Conjunto de tarefas
(a) Transcreva do texto sobre os direitos de crianças e adolescentes a parte que se inicia com as palavras que contêm "Privação intermediária: Criança" e termina com "crianças e adolescentes.".
(b) Diga se cada afirmação abaixo está de acordo com o texto sobre os direitos de crianças e adolescentes. Responda sim ou não e cite as palavras exatas do texto que decidem a questão.
(i) A Constituição Federal de 1988 trata, no artigo 227, do dever de assegurar os direitos das crianças e dos adolescentes.
(ii) Viver em casa com banheiro compartilhado é classificado como privação extrema.
(iii) Segundo Ana Claudia Cifali, não existe vacina para o rotavírus.
(c) Dê continuidade ao texto sobre os direitos de crianças e adolescentes a partir da última frase apresentada.

Privação intermediária: Criança e adolescente de 0 a 17 anos que vivem em casa com banheiro compartilhado ou com fossa rudimentar

​Privação extrema: Criança e adolescente de 0 a 17 anos que vivem em casa sem banheiro ou com vala a céu aberto

​ABSOLUTA PRIORIDADE

No artigo 227, a Constituição Federal de 1988 determina que a família, a sociedade e o Estado têm o dever de assegurar os direitos das crianças e dos adolescentes com “absoluta prioridade”. “É o único lugar da nossa constituição que aparece esse termo”, afirma Ana Claudia Cifali, coordenadora jurídica do Instituto Alana, organização da sociedade civil que atua pelo direito de crianças e adolescentes.

​Nesse contexto, a advogada destaca o impacto que as experiências nessa etapa têm para o desenvolvimento dessas pessoas, com consequências que podem acompanhá-las pelo resto da vida. Com isso, as desigualdades sociais afetam a criança “nos seus múltiplos direitos”. “Nesse período da vida, a ausência de uma nutrição adequada, de saneamento básico vão afetar toda uma trajetória. Está relacionado ao crescimento, à melhor resposta imunológica a possíveis infecções”, exemplifica.

​Em relação à falta de acesso a saneamento básico adequado, Ana Claudia Cifali destaca o impacto na saúde da população ao citar a mortalidade infantil por diarreia. “Essa questão está muito relacionada ao rotavírus, responsável pela maior parte desses casos (e para o qual há vacina). Então, também tem uma questão de acesso à informação e da importância da imunização”, avalia.

​Para garantir os direitos das crianças e dos adolescentes, a advogada aponta a necessidade de se fazer “um bom diagnóstico” das principais necessidades de cada estado, município ou comunidade e garantir a destinação de orçamento para suprir essas demandas.

Informações fornecidas
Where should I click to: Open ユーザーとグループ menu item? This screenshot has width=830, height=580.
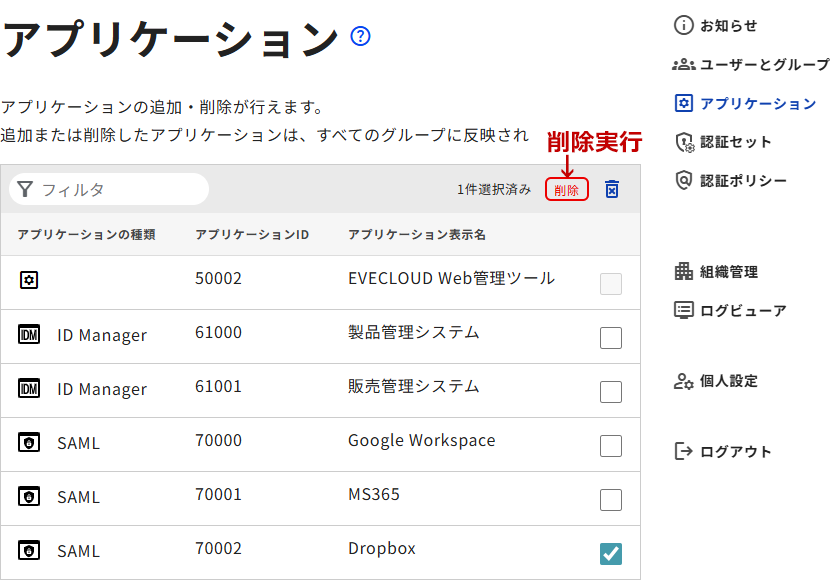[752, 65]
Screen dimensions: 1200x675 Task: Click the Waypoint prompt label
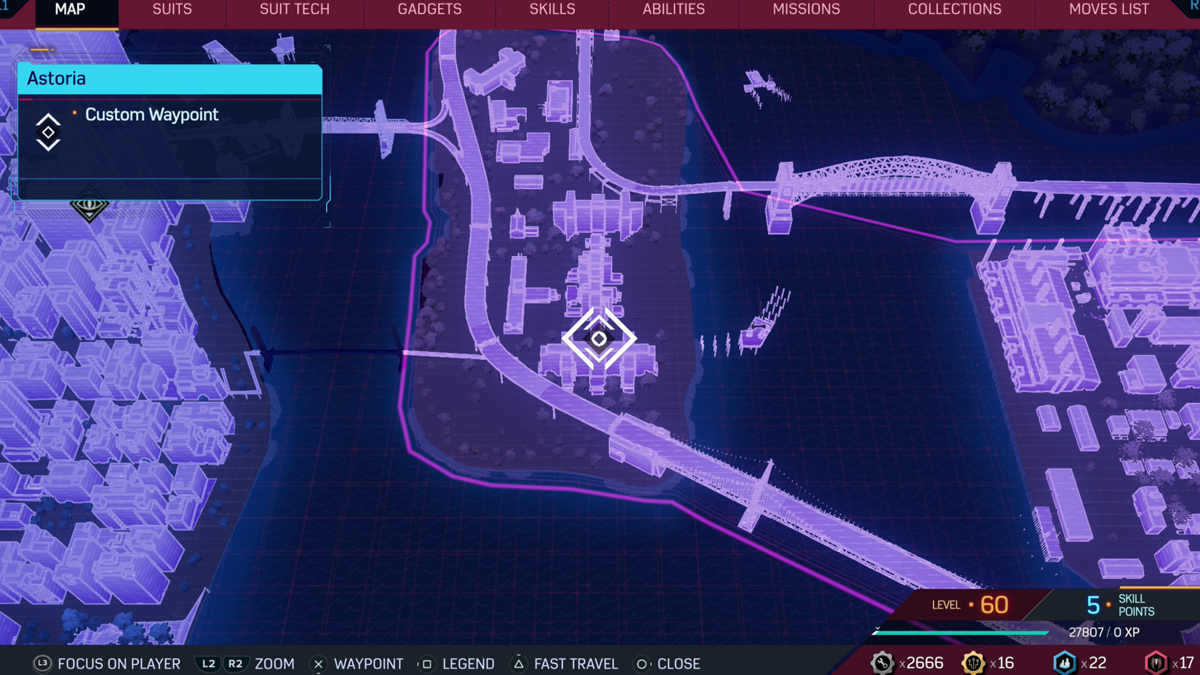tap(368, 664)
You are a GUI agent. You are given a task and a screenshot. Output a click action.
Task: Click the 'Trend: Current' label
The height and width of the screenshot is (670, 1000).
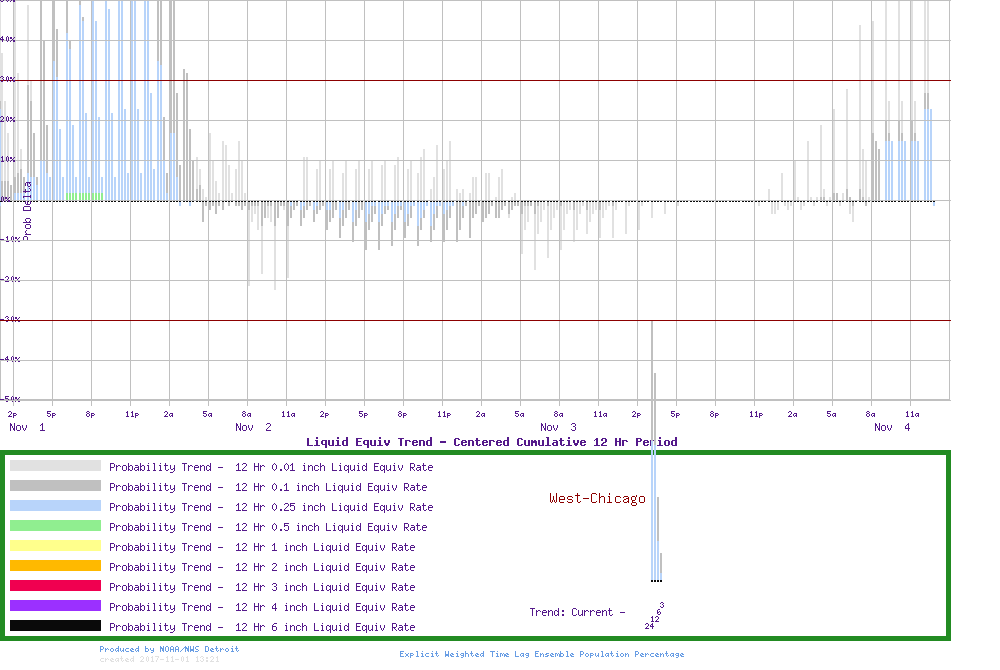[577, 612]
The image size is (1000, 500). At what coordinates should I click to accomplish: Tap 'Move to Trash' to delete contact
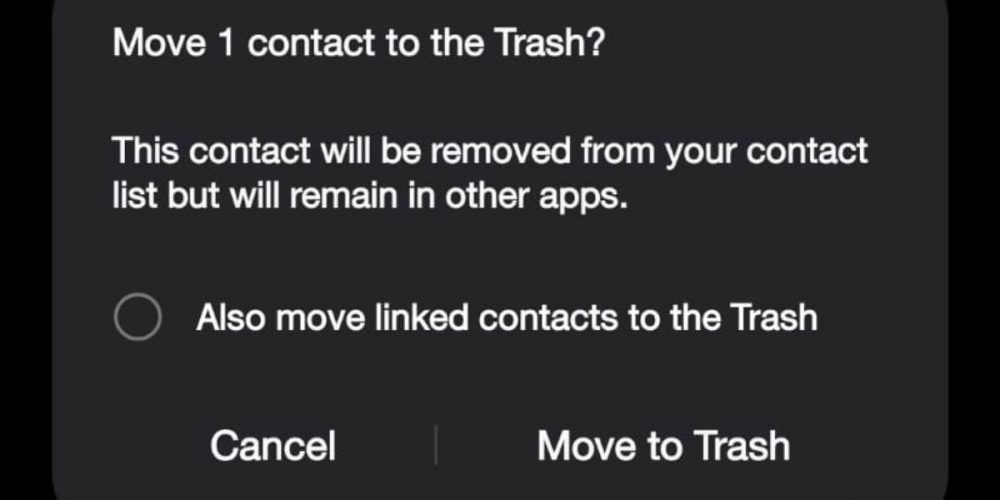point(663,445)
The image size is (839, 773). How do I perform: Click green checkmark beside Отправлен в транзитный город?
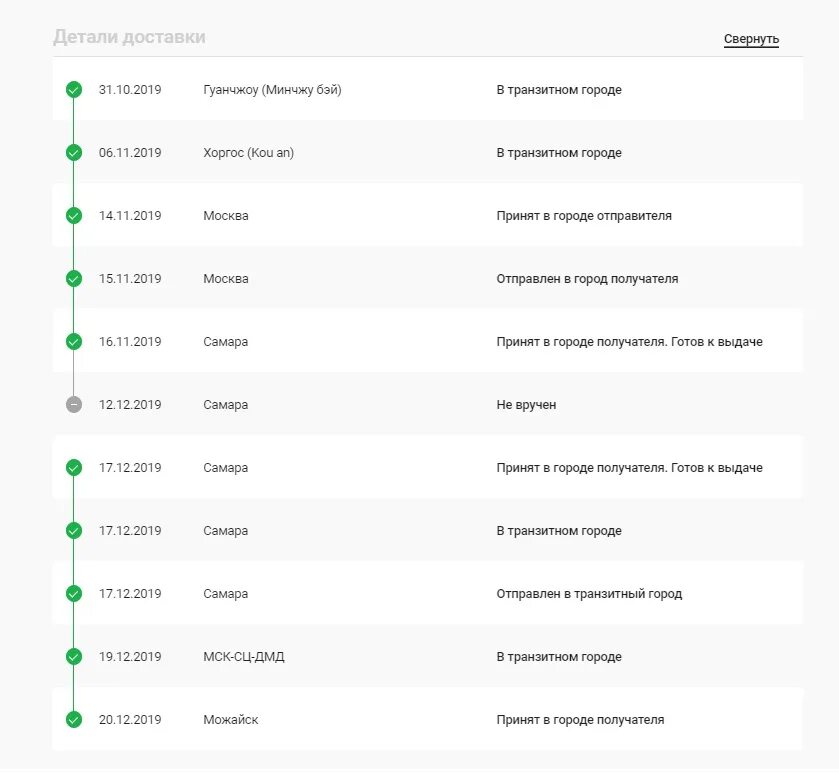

Respostas do exercício
(a)
Privação intermediária: Criança e adolescente de 0 a 17 anos que vivem em casa com banheiro compartilhado ou com fossa rudimentar

​Privação extrema: Criança e adolescente de 0 a 17 anos que vivem em casa sem banheiro ou com vala a céu aberto

​ABSOLUTA PRIORIDADE

No artigo 227, a Constituição Federal de 1988 determina que a família, a sociedade e o Estado têm o dever de assegurar os direitos das crianças e dos adolescentes com “absoluta prioridade”. “É o único lugar da nossa constituição que aparece esse termo”, afirma Ana Claudia Cifali, coordenadora jurídica do Instituto Alana, organização da sociedade civil que atua pelo direito de crianças e adolescentes.

(b)
(i) Sim: "No artigo 227, a Constituição Federal de 1988 determina que a família, a sociedade e o Estado têm o dever de assegurar os direitos das crianças e dos adolescentes com “absoluta prioridade”".
(ii) Não: "Privação intermediária: Criança e adolescente de 0 a 17 anos que vivem em casa com banheiro compartilhado".
(iii) Não: "(e para o qual há vacina)".

(c)
​Ela defende, ainda, a importância da participação popular e de as autoridades ouvirem quem vivencia as dificuldades no cotidiano. “É nos territórios que as pessoas sabem as necessidades mais urgentes. Esses dados do Censo ajudam a ter um direcionamento, mas cabe ao poder público dialogar com essas comunidades e traçar planos para superar esses problemas”, finaliza.

​RETRATO DOS DOMICÍLIOS

Os dados publicados pelo IBGE na última semana trazem informações relativas às características dos domicílios coletadas no Questionário Básico da pesquisa. Eles referem-se aos domicílios ocupados — aqueles com morador, uma vez que o questionário não foi aplicado nos domicílios vagos ou de uso ocasional.

​Além disso, as informações estão restritas aos domicílios particulares permanentes, que foram construídos a fim de servir exclusivamente para habitação e, na data de referência, tinha a finalidade de servir de moradia a uma ou mais pessoas.

No caso de domicílios particulares improvisados (sem dependências destinadas exclusivamente à moradia) e dos domicílios coletivos com morador (asilos, conventos e pensões, entre outros), as edições anteriores dos censos brasileiros aplicavam o questionário para a coleta de informações relativas aos moradores, mas não às características dos domicílios. Essa prática foi mantida no Censo 2022.